These entries are to be set down again exactly.

[Opening Data records section]

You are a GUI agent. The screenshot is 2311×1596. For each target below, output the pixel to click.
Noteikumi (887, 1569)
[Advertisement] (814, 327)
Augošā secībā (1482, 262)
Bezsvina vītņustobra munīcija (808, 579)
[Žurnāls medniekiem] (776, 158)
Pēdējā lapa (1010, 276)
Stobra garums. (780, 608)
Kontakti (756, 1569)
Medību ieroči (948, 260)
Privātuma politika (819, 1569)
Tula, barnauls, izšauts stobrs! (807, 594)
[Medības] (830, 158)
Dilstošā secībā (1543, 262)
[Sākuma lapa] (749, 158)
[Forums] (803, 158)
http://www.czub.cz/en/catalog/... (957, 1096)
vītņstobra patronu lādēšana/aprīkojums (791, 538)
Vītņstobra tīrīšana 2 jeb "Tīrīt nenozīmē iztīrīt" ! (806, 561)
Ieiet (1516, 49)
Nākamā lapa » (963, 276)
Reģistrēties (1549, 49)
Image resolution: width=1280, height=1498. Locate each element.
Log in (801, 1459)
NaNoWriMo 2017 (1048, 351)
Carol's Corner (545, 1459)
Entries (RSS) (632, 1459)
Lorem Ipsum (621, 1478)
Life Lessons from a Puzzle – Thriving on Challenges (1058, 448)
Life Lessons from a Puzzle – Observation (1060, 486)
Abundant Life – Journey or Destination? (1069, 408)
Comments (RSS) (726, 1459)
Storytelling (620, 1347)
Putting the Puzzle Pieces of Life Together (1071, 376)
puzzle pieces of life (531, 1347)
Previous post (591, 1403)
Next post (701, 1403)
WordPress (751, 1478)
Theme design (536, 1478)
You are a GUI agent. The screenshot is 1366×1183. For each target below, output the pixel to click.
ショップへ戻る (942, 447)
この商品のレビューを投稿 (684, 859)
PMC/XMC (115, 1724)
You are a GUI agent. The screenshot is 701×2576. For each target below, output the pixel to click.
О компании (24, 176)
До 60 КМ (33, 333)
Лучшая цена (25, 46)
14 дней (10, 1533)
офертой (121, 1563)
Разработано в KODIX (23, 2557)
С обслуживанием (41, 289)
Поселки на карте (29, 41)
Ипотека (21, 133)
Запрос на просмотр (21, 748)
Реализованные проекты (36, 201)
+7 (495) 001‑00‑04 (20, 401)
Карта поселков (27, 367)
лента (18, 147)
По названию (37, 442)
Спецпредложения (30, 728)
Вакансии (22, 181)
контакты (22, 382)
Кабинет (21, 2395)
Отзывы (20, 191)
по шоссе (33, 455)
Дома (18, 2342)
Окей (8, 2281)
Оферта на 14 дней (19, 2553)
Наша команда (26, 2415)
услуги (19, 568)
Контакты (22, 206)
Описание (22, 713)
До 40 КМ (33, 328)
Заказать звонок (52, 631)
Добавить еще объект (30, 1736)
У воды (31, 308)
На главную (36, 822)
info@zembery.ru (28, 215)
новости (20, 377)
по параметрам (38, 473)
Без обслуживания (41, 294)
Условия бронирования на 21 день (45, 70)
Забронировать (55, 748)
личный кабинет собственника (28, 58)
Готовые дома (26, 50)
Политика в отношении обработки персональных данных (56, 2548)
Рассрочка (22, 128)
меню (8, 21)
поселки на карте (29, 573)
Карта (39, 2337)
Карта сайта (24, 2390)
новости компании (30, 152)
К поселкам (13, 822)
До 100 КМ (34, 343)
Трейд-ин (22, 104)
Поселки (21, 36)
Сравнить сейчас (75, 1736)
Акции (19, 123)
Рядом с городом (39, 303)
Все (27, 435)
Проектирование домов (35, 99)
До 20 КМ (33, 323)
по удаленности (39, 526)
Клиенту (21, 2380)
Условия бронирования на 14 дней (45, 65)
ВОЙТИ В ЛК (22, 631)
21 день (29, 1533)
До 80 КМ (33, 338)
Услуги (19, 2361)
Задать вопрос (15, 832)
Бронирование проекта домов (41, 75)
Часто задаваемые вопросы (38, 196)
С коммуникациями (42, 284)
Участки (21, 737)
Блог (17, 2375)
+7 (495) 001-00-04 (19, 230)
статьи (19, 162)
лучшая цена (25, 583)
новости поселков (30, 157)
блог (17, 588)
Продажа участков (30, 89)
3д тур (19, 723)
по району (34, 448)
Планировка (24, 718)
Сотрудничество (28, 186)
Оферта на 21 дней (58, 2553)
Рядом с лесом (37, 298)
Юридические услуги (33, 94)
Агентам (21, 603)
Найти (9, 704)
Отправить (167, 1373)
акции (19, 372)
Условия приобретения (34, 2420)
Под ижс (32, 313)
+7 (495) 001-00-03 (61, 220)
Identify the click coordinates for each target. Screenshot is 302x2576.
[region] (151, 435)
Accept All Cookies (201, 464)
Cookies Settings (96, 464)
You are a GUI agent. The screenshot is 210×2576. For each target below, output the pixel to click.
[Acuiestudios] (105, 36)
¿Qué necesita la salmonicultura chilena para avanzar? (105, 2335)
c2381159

[Closing Data records section]

_Answer below_.
You are a GUI agent. The screenshot is 2311×1596. For each target below, output the pixel to click.
Noteikumi (887, 1569)
[Advertisement] (814, 327)
Augošā secībā (1482, 262)
Bezsvina vītņustobra munīcija (808, 579)
[Žurnāls medniekiem] (776, 158)
Pēdējā lapa (1010, 276)
Stobra garums. (780, 608)
Kontakti (756, 1569)
Medību ieroči (948, 260)
Privātuma politika (819, 1569)
Tula, barnauls, izšauts stobrs! (807, 594)
[Medības] (830, 158)
Dilstošā secībā (1543, 262)
[Sākuma lapa] (749, 158)
[Forums] (803, 158)
http://www.czub.cz/en/catalog/... (957, 1096)
vītņstobra patronu lādēšana/aprīkojums (791, 538)
Vītņstobra tīrīšana 2 jeb "Tīrīt nenozīmē iztīrīt" ! (806, 561)
Ieiet (1516, 49)
Nākamā lapa » (963, 276)
Reģistrēties (1549, 49)
Image resolution: width=1280, height=1498. Locate each element.
Log in (801, 1459)
NaNoWriMo 2017 (1048, 351)
Carol's Corner (545, 1459)
Entries (RSS) (632, 1459)
Lorem Ipsum (621, 1478)
Life Lessons from a Puzzle – Thriving on Challenges (1058, 448)
Life Lessons from a Puzzle – Observation (1060, 486)
Abundant Life – Journey or Destination? (1069, 408)
Comments (RSS) (726, 1459)
Storytelling (620, 1347)
Putting the Puzzle Pieces of Life Together (1071, 376)
puzzle pieces of life (531, 1347)
Previous post (591, 1403)
Next post (701, 1403)
WordPress (751, 1478)
Theme design (536, 1478)
You are a GUI agent. The screenshot is 1366×1183. For each target below, output the pixel to click.
ショップへ戻る (942, 447)
この商品のレビューを投稿 (684, 859)
PMC/XMC (115, 1724)
You are a GUI agent. The screenshot is 701×2576. For each target below, output the pixel to click.
О компании (24, 176)
До 60 КМ (33, 333)
Лучшая цена (25, 46)
14 дней (10, 1533)
офертой (121, 1563)
Разработано в KODIX (23, 2557)
С обслуживанием (41, 289)
Поселки на карте (29, 41)
Ипотека (21, 133)
Запрос на просмотр (21, 748)
Реализованные проекты (36, 201)
+7 (495) 001‑00‑04 (20, 401)
Карта поселков (27, 367)
лента (18, 147)
По названию (37, 442)
Спецпредложения (30, 728)
Вакансии (22, 181)
контакты (22, 382)
Кабинет (21, 2395)
Отзывы (20, 191)
по шоссе (33, 455)
Дома (18, 2342)
Окей (8, 2281)
Оферта на 14 дней (19, 2553)
Наша команда (26, 2415)
услуги (19, 568)
Контакты (22, 206)
Описание (22, 713)
До 40 КМ (33, 328)
Заказать звонок (52, 631)
Добавить еще объект (30, 1736)
У воды (31, 308)
На главную (36, 822)
info@zembery.ru (28, 215)
новости (20, 377)
по параметрам (38, 473)
Без обслуживания (41, 294)
Условия бронирования на 21 день (45, 70)
Забронировать (55, 748)
личный кабинет собственника (28, 58)
Готовые дома (26, 50)
Политика в отношении обработки персональных данных (56, 2548)
Рассрочка (22, 128)
меню (8, 21)
поселки на карте (29, 573)
Карта (39, 2337)
Карта сайта (24, 2390)
новости компании (30, 152)
К поселкам (13, 822)
До 100 КМ (34, 343)
Трейд-ин (22, 104)
Поселки (21, 36)
Сравнить сейчас (75, 1736)
Акции (19, 123)
Рядом с городом (39, 303)
Все (27, 435)
Проектирование домов (35, 99)
До 20 КМ (33, 323)
по удаленности (39, 526)
Клиенту (21, 2380)
Условия бронирования на 14 дней (45, 65)
ВОЙТИ В ЛК (22, 631)
21 день (29, 1533)
До 80 КМ (33, 338)
Услуги (19, 2361)
Задать вопрос (15, 832)
Бронирование проекта домов (41, 75)
Часто задаваемые вопросы (38, 196)
С коммуникациями (42, 284)
Участки (21, 737)
Блог (17, 2375)
+7 (495) 001-00-04 (19, 230)
статьи (19, 162)
лучшая цена (25, 583)
новости поселков (30, 157)
блог (17, 588)
Продажа участков (30, 89)
3д тур (19, 723)
по району (34, 448)
Планировка (24, 718)
Сотрудничество (28, 186)
Оферта на 21 дней (58, 2553)
Рядом с лесом (37, 298)
Юридические услуги (33, 94)
Агентам (21, 603)
Найти (9, 704)
Отправить (167, 1373)
акции (19, 372)
Условия приобретения (34, 2420)
Под ижс (32, 313)
+7 (495) 001-00-03 (61, 220)
Identify the click coordinates for each target. Screenshot is 302x2576.
[region] (151, 435)
Accept All Cookies (201, 464)
Cookies Settings (96, 464)
You are a GUI agent. The screenshot is 210×2576. For each target below, output the pixel to click.
[Acuiestudios] (105, 36)
¿Qué necesita la salmonicultura chilena para avanzar? (105, 2335)
c2381159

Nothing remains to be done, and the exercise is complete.